### DIRECTIONS FOR THIS TASK
Write out all of the following records exactly, line by line, without changing anything.

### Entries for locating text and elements
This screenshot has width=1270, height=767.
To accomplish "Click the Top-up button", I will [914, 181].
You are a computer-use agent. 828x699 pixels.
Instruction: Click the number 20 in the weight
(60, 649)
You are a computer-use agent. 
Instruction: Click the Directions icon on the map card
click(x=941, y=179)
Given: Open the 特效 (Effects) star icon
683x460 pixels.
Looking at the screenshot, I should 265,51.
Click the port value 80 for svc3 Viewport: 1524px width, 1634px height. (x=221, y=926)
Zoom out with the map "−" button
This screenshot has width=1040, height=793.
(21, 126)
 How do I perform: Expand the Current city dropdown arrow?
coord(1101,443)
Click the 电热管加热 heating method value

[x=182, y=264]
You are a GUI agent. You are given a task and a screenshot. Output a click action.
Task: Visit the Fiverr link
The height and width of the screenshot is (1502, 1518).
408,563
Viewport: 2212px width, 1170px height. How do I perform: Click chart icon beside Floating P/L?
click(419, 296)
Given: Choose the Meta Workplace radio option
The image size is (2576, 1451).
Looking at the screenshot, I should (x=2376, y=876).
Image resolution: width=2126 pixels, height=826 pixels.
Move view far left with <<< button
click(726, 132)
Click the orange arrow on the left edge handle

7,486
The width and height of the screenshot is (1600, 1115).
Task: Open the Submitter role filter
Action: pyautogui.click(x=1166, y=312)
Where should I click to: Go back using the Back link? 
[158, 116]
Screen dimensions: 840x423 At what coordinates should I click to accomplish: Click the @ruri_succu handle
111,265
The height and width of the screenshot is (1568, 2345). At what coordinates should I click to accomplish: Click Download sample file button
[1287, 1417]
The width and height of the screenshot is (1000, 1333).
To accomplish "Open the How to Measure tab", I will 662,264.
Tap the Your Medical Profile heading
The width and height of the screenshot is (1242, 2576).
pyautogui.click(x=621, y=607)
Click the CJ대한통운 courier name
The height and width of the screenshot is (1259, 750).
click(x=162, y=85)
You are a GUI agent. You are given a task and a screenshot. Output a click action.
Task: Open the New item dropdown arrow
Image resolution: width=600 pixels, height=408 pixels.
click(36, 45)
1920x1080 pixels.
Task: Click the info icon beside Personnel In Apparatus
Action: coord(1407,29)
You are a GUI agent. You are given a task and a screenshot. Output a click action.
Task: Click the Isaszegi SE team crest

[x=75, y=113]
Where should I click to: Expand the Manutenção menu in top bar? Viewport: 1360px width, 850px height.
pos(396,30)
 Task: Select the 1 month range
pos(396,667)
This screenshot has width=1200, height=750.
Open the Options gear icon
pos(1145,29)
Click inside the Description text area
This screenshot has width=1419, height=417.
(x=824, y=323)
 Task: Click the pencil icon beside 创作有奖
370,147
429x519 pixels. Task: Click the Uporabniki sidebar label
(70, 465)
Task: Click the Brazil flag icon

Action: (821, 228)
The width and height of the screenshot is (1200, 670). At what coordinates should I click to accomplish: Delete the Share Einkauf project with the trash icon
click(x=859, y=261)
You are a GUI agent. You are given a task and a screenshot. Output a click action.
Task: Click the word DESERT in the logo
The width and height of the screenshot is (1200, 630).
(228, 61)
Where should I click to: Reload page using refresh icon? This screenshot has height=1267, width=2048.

### EXERCISE RESULT
This screenshot has width=1270, height=767.
To accomplish "Click the Top-up button", I will [914, 181].
You are a computer-use agent. 828x699 pixels.
Instruction: Click the number 20 in the weight
(60, 649)
You are a computer-use agent. 
Instruction: Click the Directions icon on the map card
click(x=941, y=179)
Given: Open the 特效 (Effects) star icon
683x460 pixels.
Looking at the screenshot, I should 265,51.
Click the port value 80 for svc3 Viewport: 1524px width, 1634px height. (x=221, y=926)
Zoom out with the map "−" button
This screenshot has width=1040, height=793.
(21, 126)
 How do I perform: Expand the Current city dropdown arrow?
coord(1101,443)
Click the 电热管加热 heating method value

[x=182, y=264]
You are a GUI agent. You are given a task and a screenshot. Output a click action.
Task: Visit the Fiverr link
The height and width of the screenshot is (1502, 1518).
408,563
Viewport: 2212px width, 1170px height. How do I perform: Click chart icon beside Floating P/L?
click(419, 296)
Given: Choose the Meta Workplace radio option
The image size is (2576, 1451).
Looking at the screenshot, I should (x=2376, y=876).
Image resolution: width=2126 pixels, height=826 pixels.
Move view far left with <<< button
click(726, 132)
Click the orange arrow on the left edge handle

7,486
The width and height of the screenshot is (1600, 1115).
Task: Open the Submitter role filter
Action: pyautogui.click(x=1166, y=312)
Where should I click to: Go back using the Back link? 
[158, 116]
Screen dimensions: 840x423 At what coordinates should I click to accomplish: Click the @ruri_succu handle
111,265
The height and width of the screenshot is (1568, 2345). At what coordinates should I click to accomplish: Click Download sample file button
[1287, 1417]
The width and height of the screenshot is (1000, 1333).
To accomplish "Open the How to Measure tab", I will 662,264.
Tap the Your Medical Profile heading
The width and height of the screenshot is (1242, 2576).
pyautogui.click(x=621, y=607)
Click the CJ대한통운 courier name
The height and width of the screenshot is (1259, 750).
click(x=162, y=85)
You are a GUI agent. You are given a task and a screenshot. Output a click action.
Task: Open the New item dropdown arrow
Image resolution: width=600 pixels, height=408 pixels.
click(36, 45)
1920x1080 pixels.
Task: Click the info icon beside Personnel In Apparatus
Action: coord(1407,29)
You are a GUI agent. You are given a task and a screenshot. Output a click action.
Task: Click the Isaszegi SE team crest

[x=75, y=113]
Where should I click to: Expand the Manutenção menu in top bar? Viewport: 1360px width, 850px height.
pos(396,30)
 Task: Select the 1 month range
pos(396,667)
This screenshot has width=1200, height=750.
Open the Options gear icon
pos(1145,29)
Click inside the Description text area
This screenshot has width=1419, height=417.
(x=824, y=323)
 Task: Click the pencil icon beside 创作有奖
370,147
429x519 pixels. Task: Click the Uporabniki sidebar label
(70, 465)
Task: Click the Brazil flag icon

Action: (821, 228)
The width and height of the screenshot is (1200, 670). At what coordinates should I click to accomplish: Delete the Share Einkauf project with the trash icon
click(x=859, y=261)
You are a GUI agent. You are given a task and a screenshot. Output a click action.
Task: Click the word DESERT in the logo
The width and height of the screenshot is (1200, 630).
(228, 61)
Where should I click to: Reload page using refresh icon? This screenshot has height=1267, width=2048.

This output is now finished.